Saturday, December 17, 2005

Allen Iverson
Allen Iverson and the Sixers'
success are mutually exclusive.

Scarcely in basketball fandom does one ever get the chance to suggest that his team trade its centerpiece, especially if that centerpiece is the NBA's leading scorer. For Sixers fans, that chance is now. Allen Iverson, the Sixers' point guard since 1996, is having one of the best seasons in his career, averaging his most minutes per game in his career, and shooting field goals at a rate unmatched since his second season in the NBA. So why trade him?

It's not his "we're talkin' 'bout practice" attitude, nor his ball-coveting syndrome. Iverson is only in his early-thirties, but he's not getting any younger or healthier, which is why the Sixers ought to maximize on his value now, rather than let him become an injurial and contractual burden on the team. At 12-12, and sadly atop the Atlantic division, the Sixers aren't going anywhere this season. Perhaps they'll make the playoffs, but they will most likely face an early-round exit with no consolation prize.

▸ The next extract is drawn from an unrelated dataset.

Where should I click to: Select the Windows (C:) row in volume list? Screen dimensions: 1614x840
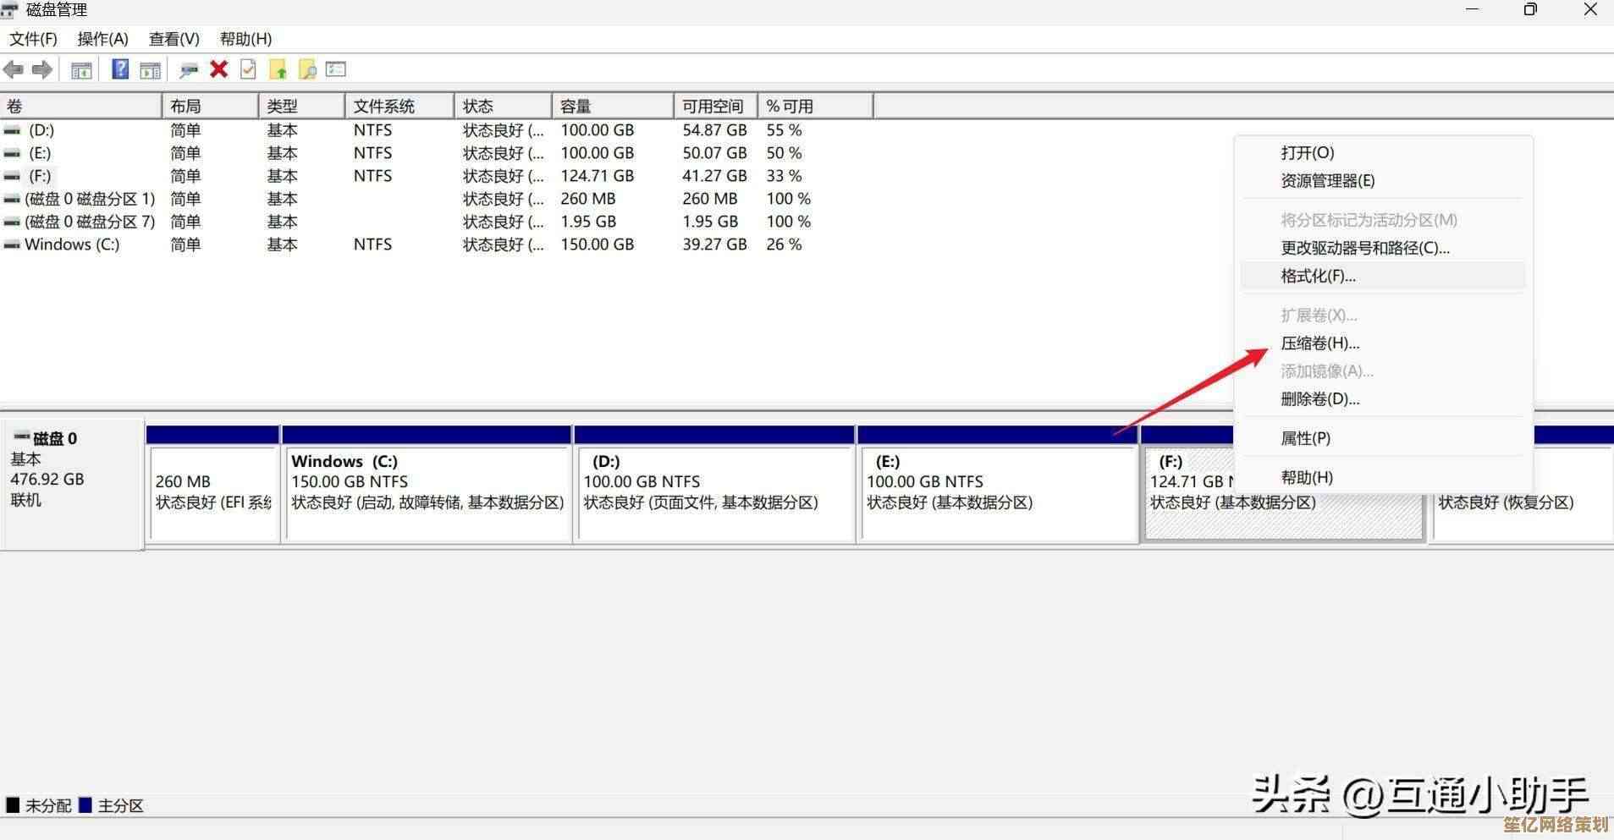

Some team with a cloudy view of the playoff road map could utilize Iverson and offer the Sixers organization a chance to grow not from the bottom in draft picks and not-quite-ready young players, or from the top in a star-for-star swap, but from the middle in two, maybe three floor-ready players that can compliment a nucleus of Kyle Korver, Samuel Dalembert and Andre Iguodala. Yes, the Sixers will miss Iverson's ability to bend defenders' knees with his suave ball-handling, and his ability to use his court knowledge to create opportunities out of nothing, but the Sixers - and Iverson's - sucess is mutually exclusive.